La serveuse désigne inutilement Abby, assoupie contre moi. J'imagine que le Carnaval de Rio pourrait s'inviter dans le troquet, Mlle Sauldubois moufterait à peine. Je l'envie, en plus de la trouver adorable ; des moutchipoutchi mentaux qui ne me laissent pas un instant de répit.

« Un express, s'il vous plaît, demandé-je à voix basse.

— Je vous amène ça tout de suite » répond la nana, un index sur les lèvres.

Il faut dire qu'on a fait l'ouverture du salon de thé. Le seul établissement à proximité des Hôpitaux du Mont-Blanc qui ouvre tôt et propose des banquettes plus confortables que les tape-culs de l'hosto. Je bascule la tête en arrière, essaye de retrouver une position confortable sans faire s'effondrer la belette qui me roupille dessus. C'est un monde, quand même, d'avoir dormi deux nuits consécutives avec elle – la première, beurré et malade, la seconde, face au rideau de fer du coin Pause Repas d'un centre hospitalier. Sans le moindre espoir de coït furtif, merde.

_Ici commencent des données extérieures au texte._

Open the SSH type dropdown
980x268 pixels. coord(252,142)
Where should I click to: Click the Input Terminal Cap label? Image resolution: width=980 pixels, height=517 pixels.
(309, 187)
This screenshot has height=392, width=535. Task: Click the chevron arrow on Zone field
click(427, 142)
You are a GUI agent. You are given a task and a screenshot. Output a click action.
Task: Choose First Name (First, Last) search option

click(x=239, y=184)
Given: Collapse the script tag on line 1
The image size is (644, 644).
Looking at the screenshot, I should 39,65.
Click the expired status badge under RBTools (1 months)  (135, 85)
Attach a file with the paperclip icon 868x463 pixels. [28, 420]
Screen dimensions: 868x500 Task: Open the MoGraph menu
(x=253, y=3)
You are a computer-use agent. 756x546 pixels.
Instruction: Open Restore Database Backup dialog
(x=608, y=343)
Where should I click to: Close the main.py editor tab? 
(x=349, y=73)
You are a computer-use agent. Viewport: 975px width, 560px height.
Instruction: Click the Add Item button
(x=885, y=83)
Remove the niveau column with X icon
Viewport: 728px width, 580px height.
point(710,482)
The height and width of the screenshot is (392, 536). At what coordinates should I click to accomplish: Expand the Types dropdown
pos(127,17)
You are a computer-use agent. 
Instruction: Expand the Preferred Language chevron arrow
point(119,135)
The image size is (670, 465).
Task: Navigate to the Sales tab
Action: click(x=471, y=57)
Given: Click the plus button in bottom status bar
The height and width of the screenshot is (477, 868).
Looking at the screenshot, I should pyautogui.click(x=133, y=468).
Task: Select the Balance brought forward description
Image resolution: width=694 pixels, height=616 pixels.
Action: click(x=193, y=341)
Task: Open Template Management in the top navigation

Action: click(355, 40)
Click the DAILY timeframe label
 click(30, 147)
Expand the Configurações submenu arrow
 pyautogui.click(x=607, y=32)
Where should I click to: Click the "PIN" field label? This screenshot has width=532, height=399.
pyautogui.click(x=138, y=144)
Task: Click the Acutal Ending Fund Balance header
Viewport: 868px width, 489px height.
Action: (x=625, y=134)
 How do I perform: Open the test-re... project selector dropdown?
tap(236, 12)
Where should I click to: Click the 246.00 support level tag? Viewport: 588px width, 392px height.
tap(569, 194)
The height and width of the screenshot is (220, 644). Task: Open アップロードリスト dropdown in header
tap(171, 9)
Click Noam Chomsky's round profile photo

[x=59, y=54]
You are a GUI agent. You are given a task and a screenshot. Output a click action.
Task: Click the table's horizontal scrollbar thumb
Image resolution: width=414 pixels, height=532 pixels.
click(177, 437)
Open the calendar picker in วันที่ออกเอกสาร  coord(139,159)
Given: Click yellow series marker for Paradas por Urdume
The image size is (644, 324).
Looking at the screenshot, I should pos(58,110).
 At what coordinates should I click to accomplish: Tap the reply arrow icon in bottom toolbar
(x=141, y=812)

Mon café arrive en même temps qu'un message de Touist.

Touist :
Aloha, Crashounet bébou. T'as vu le dernier live de Laink et Terra ?

Vous :
Négatif, j'ai passé une nuit torride avec une infirmière.  

Touist :
Celle qui t'as soigné ton petit nez tout sanguinolent et que je devais séduire à tout prix ? Cette infirmière-là ? 😏

Vous :
Non, celle qui essayait de réparer le vieux.

Touist :
Hein ?

Vous :
Pépé s'est cassé la gueule dans les escaliers hier aprèm. Ils sont en train de le rafistoler. J'ai pas fermé l'œil de la nuit, ma mère débarque à 11h et Abby tape une sieste contre moi dans un tea-room.
Sinon ça va.      

S'en suit un long échange à base de messages paniqués, qui s'achève par sa proposition de rentrer manu militari. Ce qui est somme toute louable, mais j'ai le sentiment que gérer l'ancêtre au réveil, Maman remontée comme une bigote aux portes d'un concert de Ghost et Mlle Sauldubois par là au-milieu, ça sera bien assez.

Un appel entrant interrompt le canal Crashtwist ; je m'éclaircis discrètement la voix, vérifiant que la petite aux bois dormants ronpiche toujours. Une secrétaire m'annonce que M. Creusot, mon grand-père, est sorti du bloc opératoire, que tout s'est bien déroulé et que nous pourrons lui rendre visite à partir de 16h. Je raccroche alors que retentit la clochette de l'entrée, accompagnant la curieuse apparition de Josette.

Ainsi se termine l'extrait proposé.